[Stored records]
★ ★ ★ ★ ★ ★ ★

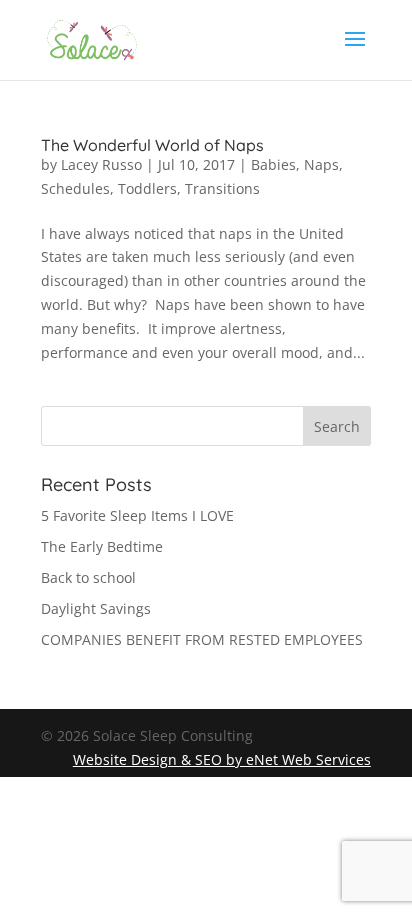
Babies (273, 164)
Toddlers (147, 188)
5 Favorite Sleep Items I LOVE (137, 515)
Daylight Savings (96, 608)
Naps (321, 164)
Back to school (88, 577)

★ ★ ★ ★ ★ ★ ★

> **HOW TO COMPLETE THIS TASK**: What is needed is a verbatim transcription of the records, minus the pictures.

> **SOLUTION FOR THIS EXERCISE**:
Babies (273, 164)
Toddlers (147, 188)
5 Favorite Sleep Items I LOVE (137, 515)
Daylight Savings (96, 608)
Naps (321, 164)
Back to school (88, 577)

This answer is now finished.